◆ Work to be completed ◆
Write out every line of the listing below again, raising each coordinate in the answers by 87, and leave the pictures out.
-- START Raw data --
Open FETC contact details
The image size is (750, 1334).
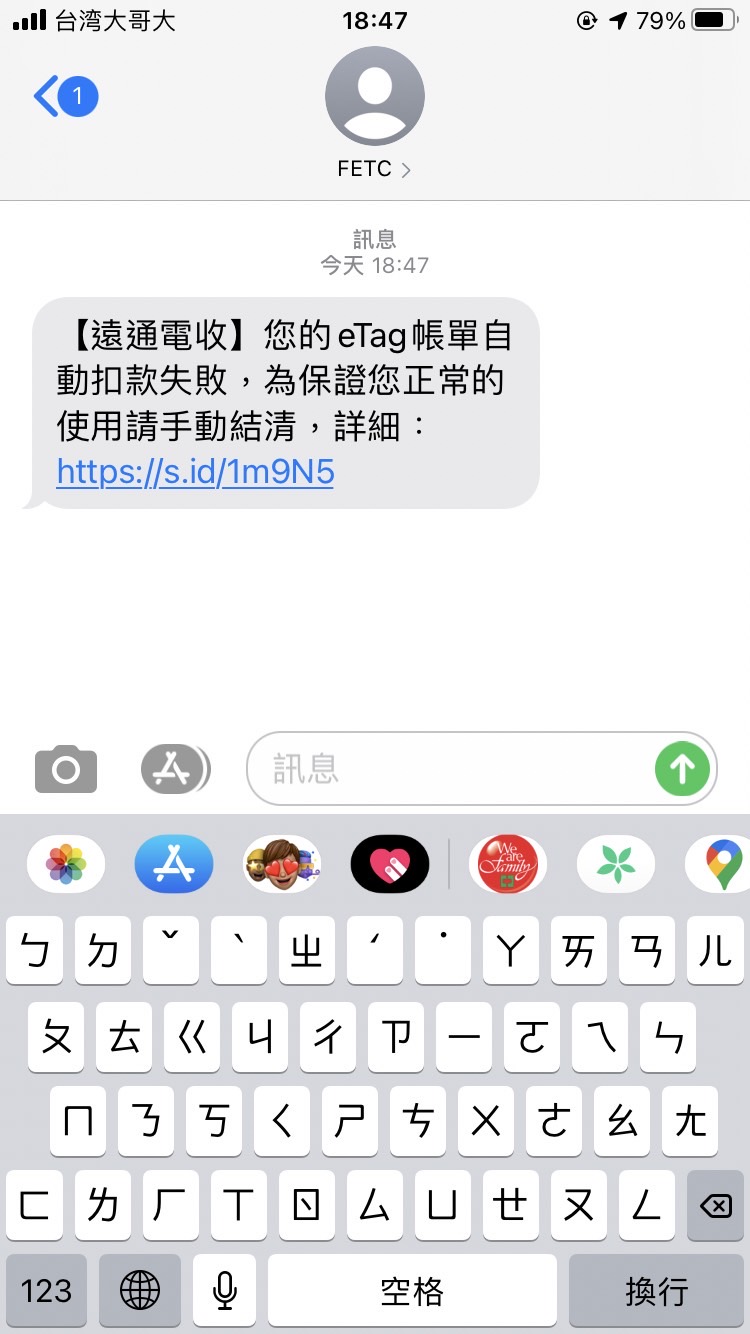pyautogui.click(x=374, y=169)
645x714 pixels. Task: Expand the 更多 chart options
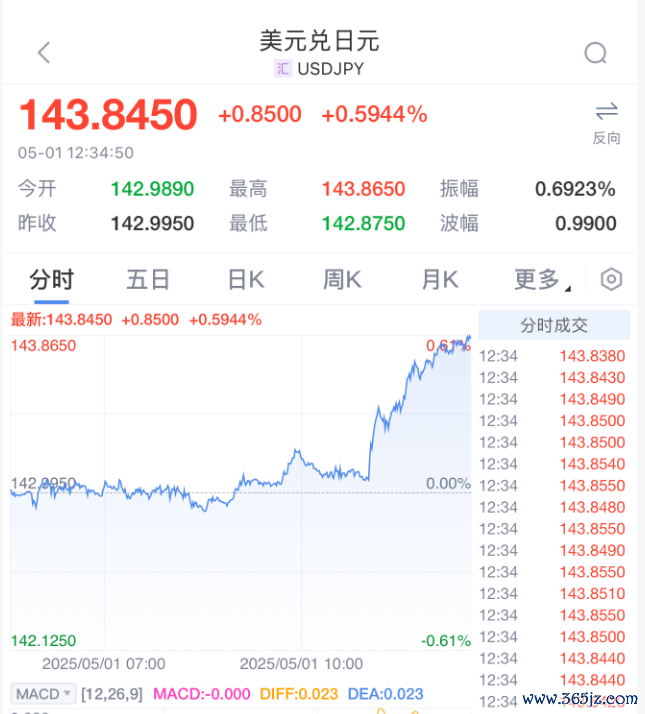tap(543, 280)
-- END Raw data --
◆ Full response ◆
Open FETC contact details
The image size is (750, 1334).
pyautogui.click(x=461, y=256)
645x714 pixels. Task: Expand the 更多 chart options
tap(630, 367)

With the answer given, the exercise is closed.